WHAT THE TASK ASKS: The answer must restate the records below word for word.
BEGIN EXERCISE DATA
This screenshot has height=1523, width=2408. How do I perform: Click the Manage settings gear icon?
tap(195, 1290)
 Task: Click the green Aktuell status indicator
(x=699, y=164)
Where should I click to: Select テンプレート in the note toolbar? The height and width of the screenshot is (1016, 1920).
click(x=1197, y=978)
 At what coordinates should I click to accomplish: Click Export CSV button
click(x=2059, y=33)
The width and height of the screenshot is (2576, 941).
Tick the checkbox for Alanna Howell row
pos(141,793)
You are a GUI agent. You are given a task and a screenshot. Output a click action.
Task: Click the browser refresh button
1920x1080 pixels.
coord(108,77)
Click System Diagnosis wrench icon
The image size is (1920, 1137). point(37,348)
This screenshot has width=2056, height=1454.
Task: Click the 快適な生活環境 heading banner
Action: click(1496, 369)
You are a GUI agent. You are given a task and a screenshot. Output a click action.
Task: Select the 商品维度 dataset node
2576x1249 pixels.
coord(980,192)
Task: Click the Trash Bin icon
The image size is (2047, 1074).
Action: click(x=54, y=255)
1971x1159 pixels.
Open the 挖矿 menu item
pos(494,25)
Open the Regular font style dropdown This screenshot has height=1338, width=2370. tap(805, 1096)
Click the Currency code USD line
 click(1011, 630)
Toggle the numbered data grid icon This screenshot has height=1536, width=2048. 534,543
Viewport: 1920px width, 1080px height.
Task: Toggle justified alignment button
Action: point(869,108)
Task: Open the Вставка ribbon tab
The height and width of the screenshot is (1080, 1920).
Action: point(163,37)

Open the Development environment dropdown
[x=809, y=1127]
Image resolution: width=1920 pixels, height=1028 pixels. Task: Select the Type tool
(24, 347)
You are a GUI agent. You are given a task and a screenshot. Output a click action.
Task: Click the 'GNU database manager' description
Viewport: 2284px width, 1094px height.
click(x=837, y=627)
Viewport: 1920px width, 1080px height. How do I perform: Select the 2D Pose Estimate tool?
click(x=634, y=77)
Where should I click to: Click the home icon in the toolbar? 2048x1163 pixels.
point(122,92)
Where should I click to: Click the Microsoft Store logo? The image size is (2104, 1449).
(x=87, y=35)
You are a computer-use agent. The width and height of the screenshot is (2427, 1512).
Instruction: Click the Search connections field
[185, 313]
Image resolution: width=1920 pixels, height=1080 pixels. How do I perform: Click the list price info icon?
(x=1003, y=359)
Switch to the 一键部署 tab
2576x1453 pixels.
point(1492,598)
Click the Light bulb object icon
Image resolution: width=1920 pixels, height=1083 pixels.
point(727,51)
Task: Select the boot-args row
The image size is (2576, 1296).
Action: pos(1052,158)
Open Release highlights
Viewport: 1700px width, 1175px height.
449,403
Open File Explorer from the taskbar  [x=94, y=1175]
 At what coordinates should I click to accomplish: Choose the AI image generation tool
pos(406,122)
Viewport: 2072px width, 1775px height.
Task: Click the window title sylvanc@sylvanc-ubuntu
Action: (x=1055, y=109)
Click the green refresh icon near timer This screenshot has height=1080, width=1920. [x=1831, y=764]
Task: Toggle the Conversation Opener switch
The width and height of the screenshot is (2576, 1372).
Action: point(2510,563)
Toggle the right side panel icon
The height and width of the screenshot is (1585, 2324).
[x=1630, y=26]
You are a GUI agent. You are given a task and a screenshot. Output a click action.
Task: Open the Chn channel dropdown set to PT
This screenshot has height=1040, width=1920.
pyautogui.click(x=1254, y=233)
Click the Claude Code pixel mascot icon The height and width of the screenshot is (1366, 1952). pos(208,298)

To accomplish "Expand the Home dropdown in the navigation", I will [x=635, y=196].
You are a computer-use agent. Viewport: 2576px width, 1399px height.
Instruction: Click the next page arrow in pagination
END EXERCISE DATA
RESPONSE:
This screenshot has height=1523, width=2408. How do I perform: Click the Manage settings gear icon?
tap(195, 1290)
 Task: Click the green Aktuell status indicator
(x=699, y=164)
Where should I click to: Select テンプレート in the note toolbar? The height and width of the screenshot is (1016, 1920).
click(x=1197, y=978)
 At what coordinates should I click to accomplish: Click Export CSV button
click(x=2059, y=33)
The width and height of the screenshot is (2576, 941).
Tick the checkbox for Alanna Howell row
pos(141,793)
You are a GUI agent. You are given a task and a screenshot. Output a click action.
Task: Click the browser refresh button
1920x1080 pixels.
coord(108,77)
Click System Diagnosis wrench icon
The image size is (1920, 1137). point(37,348)
This screenshot has width=2056, height=1454.
Task: Click the 快適な生活環境 heading banner
Action: click(1496, 369)
You are a GUI agent. You are given a task and a screenshot. Output a click action.
Task: Select the 商品维度 dataset node
2576x1249 pixels.
coord(980,192)
Task: Click the Trash Bin icon
The image size is (2047, 1074).
Action: click(x=54, y=255)
1971x1159 pixels.
Open the 挖矿 menu item
pos(494,25)
Open the Regular font style dropdown This screenshot has height=1338, width=2370. tap(805, 1096)
Click the Currency code USD line
 click(1011, 630)
Toggle the numbered data grid icon This screenshot has height=1536, width=2048. 534,543
Viewport: 1920px width, 1080px height.
Task: Toggle justified alignment button
Action: point(869,108)
Task: Open the Вставка ribbon tab
The height and width of the screenshot is (1080, 1920).
Action: point(163,37)

Open the Development environment dropdown
[x=809, y=1127]
Image resolution: width=1920 pixels, height=1028 pixels. Task: Select the Type tool
(24, 347)
You are a GUI agent. You are given a task and a screenshot. Output a click action.
Task: Click the 'GNU database manager' description
Viewport: 2284px width, 1094px height.
click(x=837, y=627)
Viewport: 1920px width, 1080px height. How do I perform: Select the 2D Pose Estimate tool?
click(x=634, y=77)
Where should I click to: Click the home icon in the toolbar? 2048x1163 pixels.
point(122,92)
Where should I click to: Click the Microsoft Store logo? The image size is (2104, 1449).
(x=87, y=35)
You are a computer-use agent. The width and height of the screenshot is (2427, 1512).
Instruction: Click the Search connections field
[185, 313]
Image resolution: width=1920 pixels, height=1080 pixels. How do I perform: Click the list price info icon?
(x=1003, y=359)
Switch to the 一键部署 tab
2576x1453 pixels.
point(1492,598)
Click the Light bulb object icon
Image resolution: width=1920 pixels, height=1083 pixels.
point(727,51)
Task: Select the boot-args row
The image size is (2576, 1296).
Action: pos(1052,158)
Open Release highlights
Viewport: 1700px width, 1175px height.
449,403
Open File Explorer from the taskbar  [x=94, y=1175]
 At what coordinates should I click to accomplish: Choose the AI image generation tool
pos(406,122)
Viewport: 2072px width, 1775px height.
Task: Click the window title sylvanc@sylvanc-ubuntu
Action: (x=1055, y=109)
Click the green refresh icon near timer This screenshot has height=1080, width=1920. [x=1831, y=764]
Task: Toggle the Conversation Opener switch
The width and height of the screenshot is (2576, 1372).
Action: point(2510,563)
Toggle the right side panel icon
The height and width of the screenshot is (1585, 2324).
[x=1630, y=26]
You are a GUI agent. You are given a task and a screenshot. Output a click action.
Task: Open the Chn channel dropdown set to PT
This screenshot has height=1040, width=1920.
pyautogui.click(x=1254, y=233)
Click the Claude Code pixel mascot icon The height and width of the screenshot is (1366, 1952). pos(208,298)

To accomplish "Expand the Home dropdown in the navigation", I will [x=635, y=196].
You are a computer-use agent. Viewport: 2576px width, 1399px height.
Instruction: Click the next page arrow in pagination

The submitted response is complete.